Il s’agit presque d’une consigne, désormais. Être un parent présent. Être un parent bienveillant. Être un parent qui prend du temps pour lui. Il faut être tout ça en même temps, mais ne surtout pas être stressé. C’est une injonction. Soyez bien avec vous-même pour être un bon parent.

C’est votre faute, si vous ne prenez pas de temps pour vous. Personne ne vous dira jamais que c’est la faute au petit dernier qui préfère hurler à la lune (même pas pleine) que de dormir la nuit. Nul ne reportera la faute sur votre aînée, qui prend deux mi-temps pour manger trois bouchées. Le monde niera en bloc les matinées courses à pied et le tunnel de la fin de journée.

Après tout, c’est toi qui l’a voulu.

Reste que, entre nous, on se le dit, on se le chuchote : on aimerait bien ça, du temps pour nous. Laisser tomber le souper pour lire quelques pages en grignotant des céréales ou partir courir dans le soleil qui se couche, en faisant fi des tâches et des obligations.

J’aimerais ça, que mon projet couture ne soit pas une comédie en trois actes mal ficelés. Que la découpe du patron ne se fasse pas avant Noël pour espérer que les pantalons soient cousus à Pâques. Que l’achat du tissu ne soit pas un casse-tête mathématiques avec soustraction des activités sportives enfantines, et horaire du magasin en retenue.
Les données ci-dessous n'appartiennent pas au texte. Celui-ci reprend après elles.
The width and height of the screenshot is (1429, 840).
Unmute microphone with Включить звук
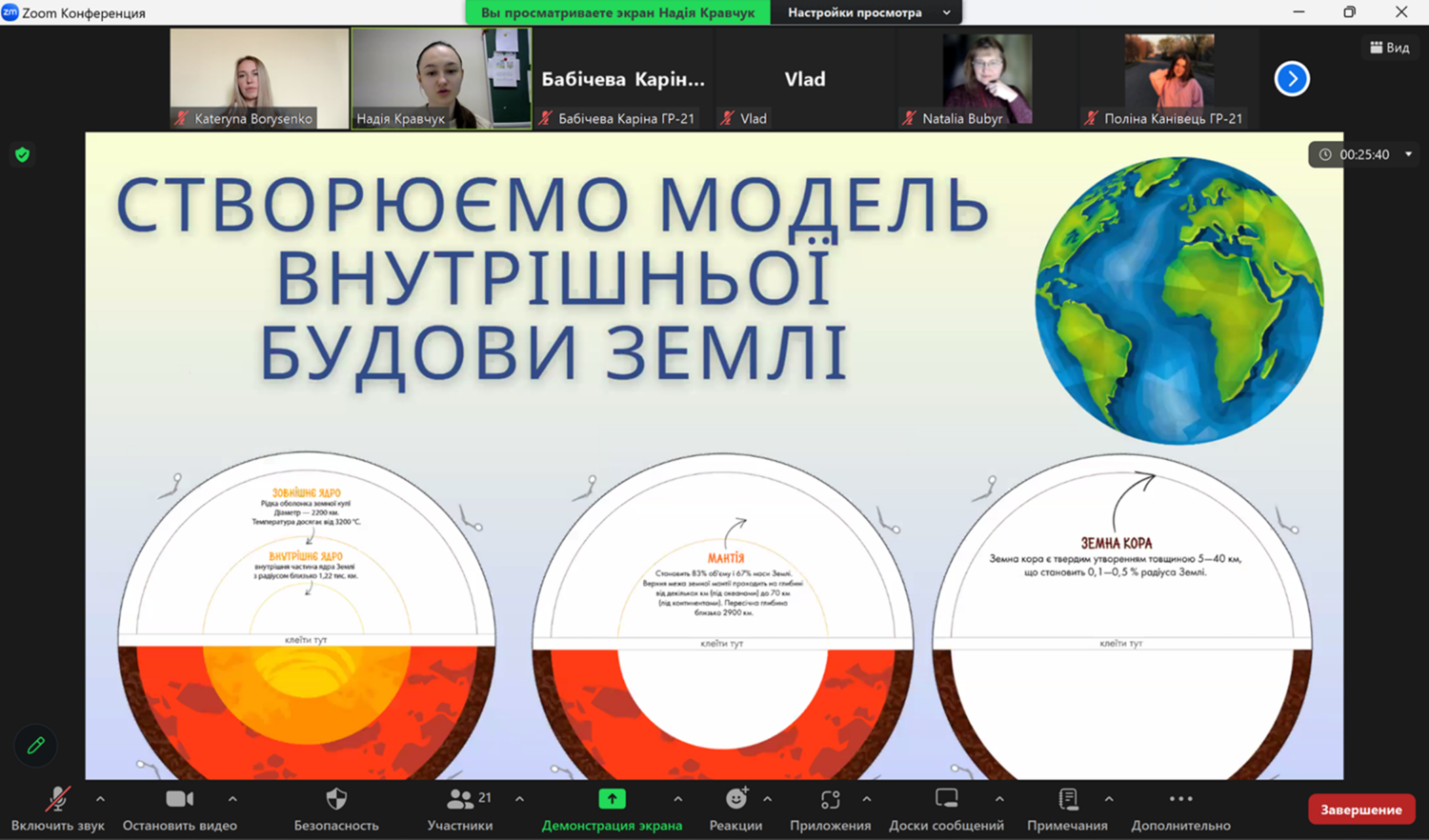pos(58,800)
Je rêverais, que mes virées à la bibliothèque ne se transforment pas en épopée fantastique, où Tempête, l’aventurière escalade tables et étagères dans une chasse aux trésors aussi fébrile qu’épuisante. Et qui, le moment venu, la transforme en chat de canapé qu’il faut porter sur le retour à pieds.

Je l’ai fait. Fermer le lave-vaisselle et enfiler mes gants (de boxe). Filer à l’anglaise sitôt les enfants couchés. Embrasser leur père, se dire qu’on se verra un autre soir, une autre fois. Et partir s’entraîner.

Parce que oui, c’est important, le temps pour soi. Exister au-delà de sa parentalité. Être nous-même, être n’importe qui. Des individus qui dansent, qui courent, qui virevoltent, qui boxent l’air à poings serrés, le cœur léger.

Un temps gagné au profit de notre âme et au détriment, probablement, du reste. De l’autre. Quand l’aventure de nos vies se résume à des mots mal écrits sur le papier plastifié du calendrier familial. Boxe. Tennis. Piscine. Karaté. Danse. Comme autant de sauts de puce. Autant d’existences parallèles.

Autant de points gagnés, peut-être aussi, sur notre bonne santé mentale.

Même si, c’est clair… le lave vaisselle ne se videra pas tout seul!